Jesus had just healed a man who had been disabled for thirty-eight years. The healing he sought in the waters of a pool, Jesus had given with two words: “Get up.” By all accounts, people should have been rejoicing with this man, but there was only one problem for some—his healing happened on the Sabbath, and Jesus encouraged him to pick up his mat and walk. Forget the healing, but carrying a mat? Not good.
In his defense Jesus said to them, “My Father is always at his work to this very day, and I too am working.” For this reason they tried all the more to kill him; not only was he breaking the Sabbath, but he was even calling God his own Father, making himself equal with God.
John 5:17-18 NIV
The tension was quickly building. The more Jesus spoke, healed, and just hung around the area, the more the Jewish leaders wanted him dead. He was gathering a following and messing up the narrative. Sound familiar?
Elton Trueblood writes:
Christ can be accepted; He can be rejected; He cannot reasonably be ignored.
EltonTrueblood, Confronting Christ
What does it feel like to serve the one other people just want to see disappear?
I had no idea the animosity he was causing until the day the cross in my office fell off the wall. To be clear, that cross was given to me by a former colleague, who was both gay and an atheist, so I did not hang it there to cause an affront to others. I was glad to be able to say it was a gift. (The cross hanging in my car was given to me and my husband by a Muslim friend. Seems people like to give us crosses.)
Now, however, this cross was on the floor, because someone had banged my wall from the other side with a book cart.

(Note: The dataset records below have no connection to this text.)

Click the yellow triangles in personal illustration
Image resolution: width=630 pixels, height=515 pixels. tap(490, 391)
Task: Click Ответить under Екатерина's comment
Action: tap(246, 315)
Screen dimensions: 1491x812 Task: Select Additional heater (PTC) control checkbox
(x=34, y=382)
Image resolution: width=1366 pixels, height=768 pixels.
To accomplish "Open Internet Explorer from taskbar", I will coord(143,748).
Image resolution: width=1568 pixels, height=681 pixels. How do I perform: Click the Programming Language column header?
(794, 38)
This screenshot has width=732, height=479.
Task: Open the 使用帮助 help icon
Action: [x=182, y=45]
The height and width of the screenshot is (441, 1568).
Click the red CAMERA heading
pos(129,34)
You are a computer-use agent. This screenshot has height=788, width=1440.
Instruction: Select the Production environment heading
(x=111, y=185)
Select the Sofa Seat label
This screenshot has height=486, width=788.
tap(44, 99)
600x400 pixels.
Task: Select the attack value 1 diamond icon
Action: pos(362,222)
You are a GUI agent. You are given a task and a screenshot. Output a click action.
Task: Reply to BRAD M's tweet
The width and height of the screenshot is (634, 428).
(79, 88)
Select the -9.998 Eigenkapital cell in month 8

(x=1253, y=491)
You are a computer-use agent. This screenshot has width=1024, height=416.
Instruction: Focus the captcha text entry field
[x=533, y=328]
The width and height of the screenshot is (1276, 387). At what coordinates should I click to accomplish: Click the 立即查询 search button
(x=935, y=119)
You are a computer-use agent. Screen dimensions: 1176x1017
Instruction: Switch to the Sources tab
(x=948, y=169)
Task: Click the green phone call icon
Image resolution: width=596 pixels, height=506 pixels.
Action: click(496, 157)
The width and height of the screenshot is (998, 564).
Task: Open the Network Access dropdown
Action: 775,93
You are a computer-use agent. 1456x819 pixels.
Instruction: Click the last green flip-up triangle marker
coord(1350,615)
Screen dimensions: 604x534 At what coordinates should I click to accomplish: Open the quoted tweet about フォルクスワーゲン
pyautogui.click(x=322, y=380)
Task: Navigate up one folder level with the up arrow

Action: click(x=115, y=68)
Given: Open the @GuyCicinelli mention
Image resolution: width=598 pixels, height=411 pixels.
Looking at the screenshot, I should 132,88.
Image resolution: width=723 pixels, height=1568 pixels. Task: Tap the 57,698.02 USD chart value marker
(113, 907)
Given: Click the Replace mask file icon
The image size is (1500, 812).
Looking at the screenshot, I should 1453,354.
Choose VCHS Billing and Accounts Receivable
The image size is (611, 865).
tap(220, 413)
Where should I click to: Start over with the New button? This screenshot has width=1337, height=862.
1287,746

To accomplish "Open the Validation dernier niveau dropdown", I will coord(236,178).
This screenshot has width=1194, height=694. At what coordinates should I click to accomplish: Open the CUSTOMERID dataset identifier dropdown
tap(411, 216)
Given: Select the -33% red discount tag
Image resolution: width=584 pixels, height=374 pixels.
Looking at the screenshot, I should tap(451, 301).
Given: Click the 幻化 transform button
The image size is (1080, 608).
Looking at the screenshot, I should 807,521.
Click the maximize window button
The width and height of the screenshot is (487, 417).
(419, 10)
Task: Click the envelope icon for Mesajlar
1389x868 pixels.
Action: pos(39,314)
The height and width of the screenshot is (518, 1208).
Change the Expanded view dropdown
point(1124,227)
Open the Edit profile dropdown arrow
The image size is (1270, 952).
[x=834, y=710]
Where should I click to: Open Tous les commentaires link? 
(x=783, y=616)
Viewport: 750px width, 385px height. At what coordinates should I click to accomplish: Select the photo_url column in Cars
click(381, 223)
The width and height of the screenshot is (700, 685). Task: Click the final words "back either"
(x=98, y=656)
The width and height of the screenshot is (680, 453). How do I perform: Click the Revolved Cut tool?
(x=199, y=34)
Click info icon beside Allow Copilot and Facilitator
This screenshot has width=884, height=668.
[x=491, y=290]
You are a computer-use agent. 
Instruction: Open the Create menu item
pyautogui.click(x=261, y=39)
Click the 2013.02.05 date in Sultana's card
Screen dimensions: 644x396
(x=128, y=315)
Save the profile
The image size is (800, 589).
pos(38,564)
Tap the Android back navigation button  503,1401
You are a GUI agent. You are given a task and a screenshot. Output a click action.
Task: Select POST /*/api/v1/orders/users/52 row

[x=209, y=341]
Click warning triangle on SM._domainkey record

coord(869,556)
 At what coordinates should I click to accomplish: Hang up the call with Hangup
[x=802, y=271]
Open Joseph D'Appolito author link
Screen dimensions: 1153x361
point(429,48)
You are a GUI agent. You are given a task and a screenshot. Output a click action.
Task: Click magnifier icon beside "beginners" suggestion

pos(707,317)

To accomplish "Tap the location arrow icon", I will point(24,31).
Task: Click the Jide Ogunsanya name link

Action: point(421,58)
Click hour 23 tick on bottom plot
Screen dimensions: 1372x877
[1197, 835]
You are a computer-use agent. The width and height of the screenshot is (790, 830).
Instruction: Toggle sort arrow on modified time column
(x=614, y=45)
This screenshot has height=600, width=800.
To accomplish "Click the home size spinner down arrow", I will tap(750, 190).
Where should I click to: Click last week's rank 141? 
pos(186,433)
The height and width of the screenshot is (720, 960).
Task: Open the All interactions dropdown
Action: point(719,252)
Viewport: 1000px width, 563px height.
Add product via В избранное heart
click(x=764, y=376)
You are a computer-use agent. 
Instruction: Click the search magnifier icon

As everything shook, I yelled out, “Hey, what’s going on out there?” That’s when a colleague stuck his head in as I was reaching behind my credenza to find my cross. “My cross fell off,” I said. “That’s where it should stay,” came the response.
Not sure how to answer, I recovered the symbol of my faith from the floor and rehung it in silence. The source of his rejection stared me in the face.
What response are your attempts to live for Christ getting from those around you? Acceptance? Rejection? No middle ground remains when you serve the one they killed two thousand years ago and continue trying to silence today.